::: RECORDS SHOWN :::

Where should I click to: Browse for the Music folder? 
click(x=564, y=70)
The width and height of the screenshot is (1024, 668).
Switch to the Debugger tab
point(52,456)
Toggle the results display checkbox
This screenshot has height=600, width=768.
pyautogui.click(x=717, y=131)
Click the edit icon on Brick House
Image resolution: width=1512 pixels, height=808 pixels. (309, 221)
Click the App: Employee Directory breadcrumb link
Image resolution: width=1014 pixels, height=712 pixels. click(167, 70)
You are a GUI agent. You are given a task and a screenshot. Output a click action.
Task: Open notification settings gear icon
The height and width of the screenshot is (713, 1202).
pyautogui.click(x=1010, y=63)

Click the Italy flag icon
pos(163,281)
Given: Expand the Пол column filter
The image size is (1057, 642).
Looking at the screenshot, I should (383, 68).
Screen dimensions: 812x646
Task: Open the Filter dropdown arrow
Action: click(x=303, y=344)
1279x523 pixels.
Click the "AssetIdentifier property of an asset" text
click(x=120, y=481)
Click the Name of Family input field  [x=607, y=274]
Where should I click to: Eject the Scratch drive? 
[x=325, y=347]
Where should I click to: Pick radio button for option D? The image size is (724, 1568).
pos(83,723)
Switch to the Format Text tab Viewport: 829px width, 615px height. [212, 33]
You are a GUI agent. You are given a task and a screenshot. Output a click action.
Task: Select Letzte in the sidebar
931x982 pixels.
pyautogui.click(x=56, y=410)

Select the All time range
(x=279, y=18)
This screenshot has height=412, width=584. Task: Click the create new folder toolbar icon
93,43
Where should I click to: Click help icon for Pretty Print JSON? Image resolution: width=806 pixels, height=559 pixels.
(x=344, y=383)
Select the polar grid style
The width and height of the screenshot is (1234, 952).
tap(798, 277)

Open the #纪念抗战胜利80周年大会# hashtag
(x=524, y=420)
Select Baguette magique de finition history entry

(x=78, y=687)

:::

*ACTIVITY*:
From the data above, give every line again exactly as it appears.

*TASK RESPONSE*:
Where should I click to: Browse for the Music folder? 
click(x=564, y=70)
The width and height of the screenshot is (1024, 668).
Switch to the Debugger tab
point(52,456)
Toggle the results display checkbox
This screenshot has height=600, width=768.
pyautogui.click(x=717, y=131)
Click the edit icon on Brick House
Image resolution: width=1512 pixels, height=808 pixels. (309, 221)
Click the App: Employee Directory breadcrumb link
Image resolution: width=1014 pixels, height=712 pixels. click(167, 70)
You are a GUI agent. You are given a task and a screenshot. Output a click action.
Task: Open notification settings gear icon
The height and width of the screenshot is (713, 1202).
pyautogui.click(x=1010, y=63)

Click the Italy flag icon
pos(163,281)
Given: Expand the Пол column filter
The image size is (1057, 642).
Looking at the screenshot, I should (383, 68).
Screen dimensions: 812x646
Task: Open the Filter dropdown arrow
Action: click(x=303, y=344)
1279x523 pixels.
Click the "AssetIdentifier property of an asset" text
click(x=120, y=481)
Click the Name of Family input field  [x=607, y=274]
Where should I click to: Eject the Scratch drive? 
[x=325, y=347]
Where should I click to: Pick radio button for option D? The image size is (724, 1568).
pos(83,723)
Switch to the Format Text tab Viewport: 829px width, 615px height. [212, 33]
You are a GUI agent. You are given a task and a screenshot. Output a click action.
Task: Select Letzte in the sidebar
931x982 pixels.
pyautogui.click(x=56, y=410)

Select the All time range
(x=279, y=18)
This screenshot has height=412, width=584. Task: Click the create new folder toolbar icon
93,43
Where should I click to: Click help icon for Pretty Print JSON? Image resolution: width=806 pixels, height=559 pixels.
(x=344, y=383)
Select the polar grid style
The width and height of the screenshot is (1234, 952).
tap(798, 277)

Open the #纪念抗战胜利80周年大会# hashtag
(x=524, y=420)
Select Baguette magique de finition history entry

(x=78, y=687)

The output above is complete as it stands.